** WHAT YOU SHOULD DO **
Work out how many lines in the records include the word "Close", then answer with nothing but that number.

** Collected data **
##############################

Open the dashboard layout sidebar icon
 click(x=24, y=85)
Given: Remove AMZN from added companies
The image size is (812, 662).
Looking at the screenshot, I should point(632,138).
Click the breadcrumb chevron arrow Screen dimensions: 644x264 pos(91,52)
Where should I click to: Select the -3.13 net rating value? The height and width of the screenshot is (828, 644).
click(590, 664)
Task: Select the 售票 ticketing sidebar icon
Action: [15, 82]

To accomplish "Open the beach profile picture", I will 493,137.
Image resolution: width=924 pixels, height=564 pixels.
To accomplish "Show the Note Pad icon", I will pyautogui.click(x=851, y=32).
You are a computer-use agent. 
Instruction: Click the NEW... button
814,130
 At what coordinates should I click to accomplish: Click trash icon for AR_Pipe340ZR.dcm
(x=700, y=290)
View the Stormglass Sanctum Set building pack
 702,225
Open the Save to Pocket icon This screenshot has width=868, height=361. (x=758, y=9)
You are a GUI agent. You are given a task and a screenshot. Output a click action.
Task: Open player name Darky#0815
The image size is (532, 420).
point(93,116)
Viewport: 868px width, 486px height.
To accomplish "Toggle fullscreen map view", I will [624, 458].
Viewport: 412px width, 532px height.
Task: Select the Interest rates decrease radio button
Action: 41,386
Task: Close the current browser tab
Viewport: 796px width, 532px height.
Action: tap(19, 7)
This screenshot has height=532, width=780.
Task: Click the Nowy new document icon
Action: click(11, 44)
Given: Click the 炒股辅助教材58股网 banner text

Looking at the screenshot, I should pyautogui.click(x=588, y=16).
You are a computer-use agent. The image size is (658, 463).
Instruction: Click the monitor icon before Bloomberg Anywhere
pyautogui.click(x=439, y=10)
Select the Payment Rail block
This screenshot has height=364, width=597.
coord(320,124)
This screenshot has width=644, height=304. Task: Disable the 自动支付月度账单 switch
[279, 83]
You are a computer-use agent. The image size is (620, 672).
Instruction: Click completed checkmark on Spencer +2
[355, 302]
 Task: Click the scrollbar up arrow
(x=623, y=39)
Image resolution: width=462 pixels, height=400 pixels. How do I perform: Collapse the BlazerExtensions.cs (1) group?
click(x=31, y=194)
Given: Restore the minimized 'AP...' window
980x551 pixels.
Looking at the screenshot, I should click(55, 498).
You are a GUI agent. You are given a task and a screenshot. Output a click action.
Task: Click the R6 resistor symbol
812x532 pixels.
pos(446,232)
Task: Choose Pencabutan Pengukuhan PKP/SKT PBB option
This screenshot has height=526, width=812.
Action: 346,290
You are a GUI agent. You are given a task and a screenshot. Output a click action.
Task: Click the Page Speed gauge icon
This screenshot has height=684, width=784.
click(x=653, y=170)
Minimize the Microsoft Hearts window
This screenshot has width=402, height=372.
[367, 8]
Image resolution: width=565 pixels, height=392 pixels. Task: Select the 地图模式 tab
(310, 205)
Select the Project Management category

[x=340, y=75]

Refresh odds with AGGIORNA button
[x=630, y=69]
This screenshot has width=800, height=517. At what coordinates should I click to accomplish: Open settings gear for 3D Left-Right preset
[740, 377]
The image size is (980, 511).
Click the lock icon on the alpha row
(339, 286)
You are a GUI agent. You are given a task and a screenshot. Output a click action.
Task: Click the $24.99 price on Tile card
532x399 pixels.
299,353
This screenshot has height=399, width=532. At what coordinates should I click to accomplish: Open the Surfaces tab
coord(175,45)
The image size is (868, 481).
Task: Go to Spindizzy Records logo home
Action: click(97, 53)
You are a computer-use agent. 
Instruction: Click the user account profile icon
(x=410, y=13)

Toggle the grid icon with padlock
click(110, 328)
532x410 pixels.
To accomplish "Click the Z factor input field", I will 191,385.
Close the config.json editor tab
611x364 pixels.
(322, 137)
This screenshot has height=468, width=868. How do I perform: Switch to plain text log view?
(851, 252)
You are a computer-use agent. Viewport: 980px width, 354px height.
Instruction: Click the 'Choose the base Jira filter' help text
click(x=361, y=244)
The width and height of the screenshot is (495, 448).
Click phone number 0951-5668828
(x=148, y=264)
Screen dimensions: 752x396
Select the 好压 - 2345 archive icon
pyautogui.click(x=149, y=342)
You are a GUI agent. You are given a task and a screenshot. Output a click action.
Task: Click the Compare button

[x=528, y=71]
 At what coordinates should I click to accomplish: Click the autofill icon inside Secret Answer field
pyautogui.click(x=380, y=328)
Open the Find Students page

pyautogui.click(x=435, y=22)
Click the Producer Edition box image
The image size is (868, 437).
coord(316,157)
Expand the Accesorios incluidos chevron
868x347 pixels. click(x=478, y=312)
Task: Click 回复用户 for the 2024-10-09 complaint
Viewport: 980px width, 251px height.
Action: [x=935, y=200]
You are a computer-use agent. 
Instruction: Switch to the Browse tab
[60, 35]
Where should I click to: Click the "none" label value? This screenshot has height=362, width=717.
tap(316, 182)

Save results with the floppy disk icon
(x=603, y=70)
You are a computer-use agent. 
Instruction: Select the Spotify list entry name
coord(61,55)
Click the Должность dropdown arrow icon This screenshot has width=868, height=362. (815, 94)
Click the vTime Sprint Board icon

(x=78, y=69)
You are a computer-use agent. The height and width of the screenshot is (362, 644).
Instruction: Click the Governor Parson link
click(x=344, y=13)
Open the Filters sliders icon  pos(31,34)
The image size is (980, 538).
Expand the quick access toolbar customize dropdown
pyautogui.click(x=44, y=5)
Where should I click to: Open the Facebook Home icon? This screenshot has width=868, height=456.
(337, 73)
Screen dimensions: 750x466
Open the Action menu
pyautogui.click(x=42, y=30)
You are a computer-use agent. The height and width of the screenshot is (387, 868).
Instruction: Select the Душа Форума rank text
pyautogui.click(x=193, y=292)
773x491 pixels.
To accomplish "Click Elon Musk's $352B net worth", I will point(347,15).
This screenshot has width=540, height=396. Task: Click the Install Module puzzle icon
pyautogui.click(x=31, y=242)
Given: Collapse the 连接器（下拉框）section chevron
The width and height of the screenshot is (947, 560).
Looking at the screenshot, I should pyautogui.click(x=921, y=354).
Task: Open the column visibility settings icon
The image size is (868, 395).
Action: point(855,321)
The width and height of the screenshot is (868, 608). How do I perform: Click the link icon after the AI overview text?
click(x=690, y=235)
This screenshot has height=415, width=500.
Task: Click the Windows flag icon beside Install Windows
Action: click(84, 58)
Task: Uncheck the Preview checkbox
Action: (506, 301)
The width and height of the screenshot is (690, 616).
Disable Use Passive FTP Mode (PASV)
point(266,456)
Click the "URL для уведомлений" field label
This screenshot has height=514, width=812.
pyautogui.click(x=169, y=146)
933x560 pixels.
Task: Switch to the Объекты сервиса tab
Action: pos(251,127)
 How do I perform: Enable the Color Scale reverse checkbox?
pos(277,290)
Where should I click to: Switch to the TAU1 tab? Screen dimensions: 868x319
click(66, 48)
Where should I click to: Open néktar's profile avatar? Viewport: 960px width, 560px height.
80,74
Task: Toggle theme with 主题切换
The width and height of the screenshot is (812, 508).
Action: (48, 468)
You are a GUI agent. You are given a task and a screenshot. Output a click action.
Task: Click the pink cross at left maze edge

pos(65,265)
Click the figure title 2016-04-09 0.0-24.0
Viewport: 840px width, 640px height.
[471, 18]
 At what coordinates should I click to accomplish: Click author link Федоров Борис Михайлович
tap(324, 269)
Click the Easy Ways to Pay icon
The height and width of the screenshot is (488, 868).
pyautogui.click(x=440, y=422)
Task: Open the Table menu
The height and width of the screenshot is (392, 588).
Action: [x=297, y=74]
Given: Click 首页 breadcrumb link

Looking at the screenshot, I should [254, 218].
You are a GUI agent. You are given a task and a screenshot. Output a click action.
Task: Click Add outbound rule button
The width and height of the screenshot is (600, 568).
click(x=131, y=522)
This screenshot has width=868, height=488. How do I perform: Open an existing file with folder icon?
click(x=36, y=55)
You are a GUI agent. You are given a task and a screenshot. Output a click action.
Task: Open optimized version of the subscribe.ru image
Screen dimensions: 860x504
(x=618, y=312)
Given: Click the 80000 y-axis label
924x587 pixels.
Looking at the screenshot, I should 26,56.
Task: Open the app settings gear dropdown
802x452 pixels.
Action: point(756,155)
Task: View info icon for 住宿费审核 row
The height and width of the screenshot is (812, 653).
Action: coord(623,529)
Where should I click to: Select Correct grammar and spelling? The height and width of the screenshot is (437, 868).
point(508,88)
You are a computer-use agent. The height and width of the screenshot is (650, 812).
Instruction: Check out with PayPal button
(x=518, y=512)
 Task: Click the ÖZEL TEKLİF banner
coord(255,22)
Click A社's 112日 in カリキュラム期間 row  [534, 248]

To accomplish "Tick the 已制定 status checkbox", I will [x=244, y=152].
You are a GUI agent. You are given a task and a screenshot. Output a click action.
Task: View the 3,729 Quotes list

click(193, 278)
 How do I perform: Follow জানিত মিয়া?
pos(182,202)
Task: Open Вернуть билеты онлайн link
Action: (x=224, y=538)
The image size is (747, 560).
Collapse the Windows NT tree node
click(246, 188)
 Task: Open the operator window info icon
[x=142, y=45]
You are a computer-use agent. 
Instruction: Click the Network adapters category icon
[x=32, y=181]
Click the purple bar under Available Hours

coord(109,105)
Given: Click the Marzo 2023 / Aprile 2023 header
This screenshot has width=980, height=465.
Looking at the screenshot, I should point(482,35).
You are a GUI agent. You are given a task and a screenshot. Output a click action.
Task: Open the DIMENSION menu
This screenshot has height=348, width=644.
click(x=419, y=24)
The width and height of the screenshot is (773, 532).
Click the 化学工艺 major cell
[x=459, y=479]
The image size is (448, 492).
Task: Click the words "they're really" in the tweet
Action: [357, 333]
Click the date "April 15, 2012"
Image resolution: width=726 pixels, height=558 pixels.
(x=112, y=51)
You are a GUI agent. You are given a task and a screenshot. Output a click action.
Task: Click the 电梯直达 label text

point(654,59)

##############################

** TASK ANSWER **
2